Seeger’s friendly voice and ringing banjo accompany these folk songs, singalongs, nursery rhymes, and hand plays about all creatures great and small. Originally issued on two Folkways LPs in 1955, the 28 songs on this CD will keep your little ones endlessly entertained.
Jenkins is the master of call-and-response songs, as evidenced on You’ll Sing a Song, originally released on the Folkways label in 1966. Classic tunes include the title song, “Miss Mary Mack,” “Dulce Dulce,” and “Did You Feed My Cow?”, featuring Jenkins’ ukulele and occasional harmonica, and the Gateway Children’s Chorus. This CD is so good, it’s Folkways’ best-selling record ever!
Manhattan musician Levine accompanies the songs on his children’s debut with a Venezuelan quatro (a four-stringed guitar) and his standup bass. Originals like “A Real Bouquet” are beautifully entertaining, and oldies such as “The Alphabet Song,” “Cumpleanos Feliz,” and “The Hokey Pokey” are given some Latino spice, guaranteed to keep your little ones dancing.
Probably the most low-key CD on the list, Songs was originally released in 1956 on the Folkways label. The album features Guthrie playing guitar and singing 18 of his original compositions, sometimes without any musical accompaniment at all. Many children’s artists have covered several of these simple songs, including “Grassy Grass Grass,” “Little Sack of Sugar,” “Who’s My Pretty Baby,” and “Bling Blang."
Gill is great at disguising movement songs as Broadway tunes, singalongs, and skits, and Moving Rhymes is a perfect example. This banjo-playing educator from Oak Park, Illinois, performs tunes like “Face the Facts,” “Tromboning,” “Jump Up, Turn Around,” and “Drumming the House” with his top-notch band that will keep the kids in motion.
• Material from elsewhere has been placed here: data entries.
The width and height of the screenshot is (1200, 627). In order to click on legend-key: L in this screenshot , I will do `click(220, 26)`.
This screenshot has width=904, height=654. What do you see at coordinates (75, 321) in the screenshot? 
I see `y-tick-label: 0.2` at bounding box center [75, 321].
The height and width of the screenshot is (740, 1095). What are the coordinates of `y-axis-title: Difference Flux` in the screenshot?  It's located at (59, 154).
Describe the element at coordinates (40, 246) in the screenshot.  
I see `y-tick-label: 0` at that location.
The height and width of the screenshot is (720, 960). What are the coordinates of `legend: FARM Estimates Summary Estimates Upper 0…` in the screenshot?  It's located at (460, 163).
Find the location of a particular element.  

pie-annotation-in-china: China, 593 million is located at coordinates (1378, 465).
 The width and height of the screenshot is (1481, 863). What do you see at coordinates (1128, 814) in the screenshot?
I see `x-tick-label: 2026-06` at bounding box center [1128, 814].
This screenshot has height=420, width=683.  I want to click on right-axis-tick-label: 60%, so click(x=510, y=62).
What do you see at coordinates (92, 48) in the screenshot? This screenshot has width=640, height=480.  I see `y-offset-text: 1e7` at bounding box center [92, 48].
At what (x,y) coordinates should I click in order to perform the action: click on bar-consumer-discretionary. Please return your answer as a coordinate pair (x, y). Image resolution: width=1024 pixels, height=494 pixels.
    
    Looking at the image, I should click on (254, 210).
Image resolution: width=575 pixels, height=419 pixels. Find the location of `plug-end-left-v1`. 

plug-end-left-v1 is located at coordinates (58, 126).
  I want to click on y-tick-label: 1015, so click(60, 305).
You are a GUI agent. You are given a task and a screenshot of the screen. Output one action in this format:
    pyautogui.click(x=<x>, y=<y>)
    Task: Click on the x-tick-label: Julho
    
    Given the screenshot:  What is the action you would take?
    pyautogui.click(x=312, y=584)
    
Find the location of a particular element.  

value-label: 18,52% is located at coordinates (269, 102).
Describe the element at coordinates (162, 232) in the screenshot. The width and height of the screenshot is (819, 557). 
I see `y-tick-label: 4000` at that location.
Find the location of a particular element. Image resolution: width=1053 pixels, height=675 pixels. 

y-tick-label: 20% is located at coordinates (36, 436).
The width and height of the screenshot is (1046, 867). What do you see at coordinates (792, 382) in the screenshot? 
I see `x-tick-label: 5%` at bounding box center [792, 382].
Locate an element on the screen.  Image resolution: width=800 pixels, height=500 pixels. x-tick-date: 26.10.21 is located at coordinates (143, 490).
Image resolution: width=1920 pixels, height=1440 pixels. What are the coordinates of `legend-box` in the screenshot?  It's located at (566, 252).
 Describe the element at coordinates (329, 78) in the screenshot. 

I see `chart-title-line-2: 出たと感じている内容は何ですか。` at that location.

Mitchell’s third CD of folk tunes and cover songs helps to continue her rise to the top of the current children’s music ladder of success. She draws from sources as varied as Woody Guthrie, the Velvet Underground, Chinese folk songs, and Bob Marley. Her quiet style and interesting instrumentation make these songs both memorable and easy to sing along with.
Garcia’s long-running children’s music program in San Francisco has produced several CDs worth of great tunes, but one of the best has to be Pink. Garcia’s renditions of folk tunes, singalongs, and originals are flavored by accordion and banjo, with his own “Hold My Hand” being a definite must-hear.
Hinton’s classic was released by Folkways in 1964, and is just as refreshing today as it was then. Hinton has lots of fun with words, and your little ones will be tickled trying to keep up with or appreciating the humor of folk songs like “The Green Grass Growing All Around,” “Michael Finnegan,” and “Jolly Old Roger."
Many people swear by this album, while many swear at it. But when it comes down to it, Raffi’s 32-year-old debut is perfect for singalongs. His simple arrangements and performances make chestnuts like “Down by the Bay,” “The More We Get Together,” “I Wonder if I’m Growing,” and “Brush Your Teeth” as fresh today as they were in the mid-1970s.